**Brief 1:** According to the Headai FAQ and glossary, who introduced the self-organizing map, and in what decade?
**Brief 2:** From the Headai FAQ and glossary, extract everything from "How do you ensure" down to "or ethnic background.".

In an SDG analysis, are the source materials static or dynamic?
Static, to be sure of what they contain. The materials can be updated in the desired interval.

How do you ensure that your AI does not discriminate?
Headai’s mechanics do not know vocabulary related to age, gender, religion, or ethnic background.

Can the results be manipulated?
A machine that is trained with data can always be manipulated. This makes it important to choose carefully the training sets.

GLOSSARY

Actor An organization or an individual performing one or more roles.

AI A buzzword, can be anything.

Compound word two or more words joined together to create a new word with more accurate meaning.

Count The number of times an item appears in different sentences in the whole text entity.

Data interoperability Enables AI operations like simulations and building scorecards between any entities with a machine-built Digital Self. Data imports/exports are made in structured format like JSON or xAPI through APIs.

Digital Self A detailed replica of a professional skill profile of any entity (e.g. labor market, organization, or individual).

Futureproof To possess the required skill assets to thrive in the future’s uncertainty.

Interoperable Data modeled with AI into a language model (Digital Self) that can be compared (simulated) with other other Digital Selves. Data can be exported in JSON/xAPI.

JSON (JavaScript Object Notation) is a lightweight data-interchange format. It is easy for humans to read and write. It is easy for machines to parse and generate.

NLP Natural Language Processing. A sub-category of Artificial Intelligence that operates with natural language (text), not numbers.

Relevancy Count x Weight

Semantic Meaning-based

Skills ecosystem A new way to connect the different level actors (individuals, companies, organizations, nations) in the skills domain. All are comparable with each other in the skills perspective. No system integrations needed, just open interfaces.

SOM Self-organizing map is a type of artificial neural network (ANN) that is trained using unsupervised learning. Introduced by a Finnish professor Teuvo Kohonen in the 80s.

Weight How descriptive the word/topic is: small number means generic/fuzzy topic, a bigger number means a descriptive topic.

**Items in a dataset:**
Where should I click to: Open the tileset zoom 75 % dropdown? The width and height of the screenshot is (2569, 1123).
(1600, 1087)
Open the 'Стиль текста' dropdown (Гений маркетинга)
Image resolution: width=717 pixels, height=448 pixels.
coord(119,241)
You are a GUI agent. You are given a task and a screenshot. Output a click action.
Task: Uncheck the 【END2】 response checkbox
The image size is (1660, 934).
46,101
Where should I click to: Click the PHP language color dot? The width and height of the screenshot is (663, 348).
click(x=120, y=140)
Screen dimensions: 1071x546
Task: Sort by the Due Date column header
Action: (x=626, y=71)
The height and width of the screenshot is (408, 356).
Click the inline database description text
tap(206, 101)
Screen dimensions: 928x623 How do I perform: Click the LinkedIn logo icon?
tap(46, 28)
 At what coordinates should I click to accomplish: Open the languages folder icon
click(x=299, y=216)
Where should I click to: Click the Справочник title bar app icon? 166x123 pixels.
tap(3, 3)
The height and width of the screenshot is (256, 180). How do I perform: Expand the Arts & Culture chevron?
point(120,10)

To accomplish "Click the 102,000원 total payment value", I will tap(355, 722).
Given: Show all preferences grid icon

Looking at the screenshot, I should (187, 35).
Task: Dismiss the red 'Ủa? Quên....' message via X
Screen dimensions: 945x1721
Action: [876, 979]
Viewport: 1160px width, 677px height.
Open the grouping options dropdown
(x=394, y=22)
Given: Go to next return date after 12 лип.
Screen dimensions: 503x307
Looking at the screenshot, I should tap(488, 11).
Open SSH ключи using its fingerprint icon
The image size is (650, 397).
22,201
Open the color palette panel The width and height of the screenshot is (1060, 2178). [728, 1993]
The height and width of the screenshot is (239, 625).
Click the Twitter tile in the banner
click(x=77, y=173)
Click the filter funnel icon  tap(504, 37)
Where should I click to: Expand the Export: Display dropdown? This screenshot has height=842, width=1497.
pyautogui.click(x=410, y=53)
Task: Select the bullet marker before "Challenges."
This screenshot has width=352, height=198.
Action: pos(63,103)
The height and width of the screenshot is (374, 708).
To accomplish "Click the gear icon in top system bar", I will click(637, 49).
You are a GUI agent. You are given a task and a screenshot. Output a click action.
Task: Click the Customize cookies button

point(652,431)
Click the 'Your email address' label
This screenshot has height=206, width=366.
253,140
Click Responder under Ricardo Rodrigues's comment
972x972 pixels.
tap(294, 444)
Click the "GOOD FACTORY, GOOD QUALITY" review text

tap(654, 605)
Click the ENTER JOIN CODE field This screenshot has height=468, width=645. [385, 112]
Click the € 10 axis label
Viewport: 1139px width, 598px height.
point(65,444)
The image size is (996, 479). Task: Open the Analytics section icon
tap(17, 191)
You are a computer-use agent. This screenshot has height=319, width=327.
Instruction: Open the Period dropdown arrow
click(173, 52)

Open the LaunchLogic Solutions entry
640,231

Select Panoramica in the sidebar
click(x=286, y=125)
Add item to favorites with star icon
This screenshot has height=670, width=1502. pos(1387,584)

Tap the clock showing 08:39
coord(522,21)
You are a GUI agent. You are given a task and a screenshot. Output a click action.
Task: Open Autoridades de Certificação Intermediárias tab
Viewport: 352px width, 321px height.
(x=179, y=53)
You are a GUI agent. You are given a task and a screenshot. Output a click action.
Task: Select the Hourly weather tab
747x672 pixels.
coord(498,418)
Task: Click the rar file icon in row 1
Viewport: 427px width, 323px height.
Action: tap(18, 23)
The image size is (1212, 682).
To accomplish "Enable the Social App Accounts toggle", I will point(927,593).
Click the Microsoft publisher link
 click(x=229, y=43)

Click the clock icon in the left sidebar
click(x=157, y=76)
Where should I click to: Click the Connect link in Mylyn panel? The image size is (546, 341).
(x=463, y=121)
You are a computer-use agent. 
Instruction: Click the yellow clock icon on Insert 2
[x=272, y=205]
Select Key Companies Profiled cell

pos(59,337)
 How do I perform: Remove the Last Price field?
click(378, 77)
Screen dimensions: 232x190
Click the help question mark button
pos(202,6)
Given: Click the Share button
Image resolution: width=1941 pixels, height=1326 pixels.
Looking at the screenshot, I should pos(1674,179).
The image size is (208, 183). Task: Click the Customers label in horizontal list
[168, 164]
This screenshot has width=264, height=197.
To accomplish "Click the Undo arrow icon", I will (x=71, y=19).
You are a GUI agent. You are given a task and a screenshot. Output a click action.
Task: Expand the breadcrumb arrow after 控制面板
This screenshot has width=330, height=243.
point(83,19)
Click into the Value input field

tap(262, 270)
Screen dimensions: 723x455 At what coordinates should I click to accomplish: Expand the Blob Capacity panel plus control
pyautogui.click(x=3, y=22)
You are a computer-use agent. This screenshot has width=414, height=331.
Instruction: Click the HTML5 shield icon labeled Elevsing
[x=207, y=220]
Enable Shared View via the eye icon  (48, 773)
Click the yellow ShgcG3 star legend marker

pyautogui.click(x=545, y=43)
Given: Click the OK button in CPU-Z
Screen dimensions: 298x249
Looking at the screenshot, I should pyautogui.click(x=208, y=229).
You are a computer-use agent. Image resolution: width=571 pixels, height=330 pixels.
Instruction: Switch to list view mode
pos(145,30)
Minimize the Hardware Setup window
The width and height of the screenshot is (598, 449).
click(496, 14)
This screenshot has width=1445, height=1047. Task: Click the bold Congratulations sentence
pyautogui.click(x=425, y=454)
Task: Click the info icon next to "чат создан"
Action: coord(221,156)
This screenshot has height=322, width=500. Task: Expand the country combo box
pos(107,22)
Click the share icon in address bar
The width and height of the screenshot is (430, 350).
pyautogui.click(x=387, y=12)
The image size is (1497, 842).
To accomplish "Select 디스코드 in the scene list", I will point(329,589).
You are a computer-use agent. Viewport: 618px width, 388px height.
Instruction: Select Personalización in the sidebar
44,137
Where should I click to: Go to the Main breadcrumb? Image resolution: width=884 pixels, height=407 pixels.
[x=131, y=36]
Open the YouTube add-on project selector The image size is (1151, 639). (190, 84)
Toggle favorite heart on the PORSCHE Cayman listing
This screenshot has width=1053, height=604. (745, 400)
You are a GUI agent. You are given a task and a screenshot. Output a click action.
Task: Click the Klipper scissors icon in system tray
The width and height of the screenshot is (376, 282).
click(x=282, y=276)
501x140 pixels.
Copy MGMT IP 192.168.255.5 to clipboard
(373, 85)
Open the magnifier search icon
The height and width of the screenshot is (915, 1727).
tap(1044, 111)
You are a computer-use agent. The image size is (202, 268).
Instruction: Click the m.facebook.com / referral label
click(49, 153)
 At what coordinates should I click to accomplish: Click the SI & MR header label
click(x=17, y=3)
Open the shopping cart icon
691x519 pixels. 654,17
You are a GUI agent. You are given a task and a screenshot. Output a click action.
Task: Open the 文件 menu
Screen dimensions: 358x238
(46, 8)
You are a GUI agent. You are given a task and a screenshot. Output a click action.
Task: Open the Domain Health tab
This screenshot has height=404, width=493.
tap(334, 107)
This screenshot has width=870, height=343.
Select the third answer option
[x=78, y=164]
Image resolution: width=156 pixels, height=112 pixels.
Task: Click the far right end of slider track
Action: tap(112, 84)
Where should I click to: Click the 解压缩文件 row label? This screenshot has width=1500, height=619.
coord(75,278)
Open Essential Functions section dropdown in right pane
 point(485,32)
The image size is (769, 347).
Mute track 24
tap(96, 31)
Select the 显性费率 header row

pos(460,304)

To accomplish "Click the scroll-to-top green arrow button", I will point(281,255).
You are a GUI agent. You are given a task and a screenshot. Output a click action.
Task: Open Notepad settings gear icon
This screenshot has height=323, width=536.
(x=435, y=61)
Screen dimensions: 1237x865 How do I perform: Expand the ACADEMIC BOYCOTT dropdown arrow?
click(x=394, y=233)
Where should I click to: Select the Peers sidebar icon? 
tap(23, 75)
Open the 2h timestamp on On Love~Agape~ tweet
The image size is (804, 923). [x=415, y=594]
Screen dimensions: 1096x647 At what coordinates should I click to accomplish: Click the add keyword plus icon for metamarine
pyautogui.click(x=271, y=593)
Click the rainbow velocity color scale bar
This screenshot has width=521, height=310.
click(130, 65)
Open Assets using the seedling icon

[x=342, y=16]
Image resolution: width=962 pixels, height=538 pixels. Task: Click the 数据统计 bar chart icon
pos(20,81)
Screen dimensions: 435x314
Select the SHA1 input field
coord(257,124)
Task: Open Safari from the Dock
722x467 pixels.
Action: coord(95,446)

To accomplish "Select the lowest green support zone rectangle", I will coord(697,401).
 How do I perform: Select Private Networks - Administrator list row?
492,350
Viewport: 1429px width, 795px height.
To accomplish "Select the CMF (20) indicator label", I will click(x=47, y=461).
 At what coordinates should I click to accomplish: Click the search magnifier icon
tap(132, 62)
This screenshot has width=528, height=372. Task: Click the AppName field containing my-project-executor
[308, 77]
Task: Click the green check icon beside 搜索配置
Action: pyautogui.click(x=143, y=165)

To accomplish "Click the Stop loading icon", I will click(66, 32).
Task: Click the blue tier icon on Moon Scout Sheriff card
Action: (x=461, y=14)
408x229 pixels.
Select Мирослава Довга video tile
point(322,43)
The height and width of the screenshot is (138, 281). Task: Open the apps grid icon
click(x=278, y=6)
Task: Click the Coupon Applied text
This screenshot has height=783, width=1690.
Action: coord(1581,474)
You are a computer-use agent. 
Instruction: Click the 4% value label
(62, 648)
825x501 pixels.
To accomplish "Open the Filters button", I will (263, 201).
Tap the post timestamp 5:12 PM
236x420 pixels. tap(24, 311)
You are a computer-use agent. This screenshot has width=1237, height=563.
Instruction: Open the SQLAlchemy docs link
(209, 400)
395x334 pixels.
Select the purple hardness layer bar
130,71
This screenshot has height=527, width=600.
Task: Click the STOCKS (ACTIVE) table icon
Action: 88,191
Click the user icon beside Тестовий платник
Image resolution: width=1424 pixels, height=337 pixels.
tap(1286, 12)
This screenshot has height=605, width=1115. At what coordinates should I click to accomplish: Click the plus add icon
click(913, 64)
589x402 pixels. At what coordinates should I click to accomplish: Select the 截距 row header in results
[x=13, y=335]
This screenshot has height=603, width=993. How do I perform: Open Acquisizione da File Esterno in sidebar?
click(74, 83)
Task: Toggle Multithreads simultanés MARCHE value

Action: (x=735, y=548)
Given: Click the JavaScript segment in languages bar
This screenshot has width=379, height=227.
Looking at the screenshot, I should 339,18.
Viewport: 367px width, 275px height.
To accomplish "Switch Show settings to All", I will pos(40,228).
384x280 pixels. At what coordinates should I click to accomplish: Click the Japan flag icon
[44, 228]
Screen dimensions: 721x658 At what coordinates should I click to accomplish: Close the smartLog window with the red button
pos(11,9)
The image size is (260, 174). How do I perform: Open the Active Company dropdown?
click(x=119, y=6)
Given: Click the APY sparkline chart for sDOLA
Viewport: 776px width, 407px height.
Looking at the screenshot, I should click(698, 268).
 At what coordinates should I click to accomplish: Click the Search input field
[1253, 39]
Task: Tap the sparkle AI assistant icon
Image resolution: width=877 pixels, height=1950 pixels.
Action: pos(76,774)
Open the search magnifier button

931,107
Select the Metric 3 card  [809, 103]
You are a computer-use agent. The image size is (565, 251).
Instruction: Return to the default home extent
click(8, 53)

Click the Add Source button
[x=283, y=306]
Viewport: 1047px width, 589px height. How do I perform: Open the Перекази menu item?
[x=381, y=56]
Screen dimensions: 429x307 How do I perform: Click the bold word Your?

**Exercise solution 1:** Finnish professor Teuvo Kohonen introduced it in the 80s.

**Exercise solution 2:**
How do you ensure that your AI does not discriminate?
Headai’s mechanics do not know vocabulary related to age, gender, religion, or ethnic background.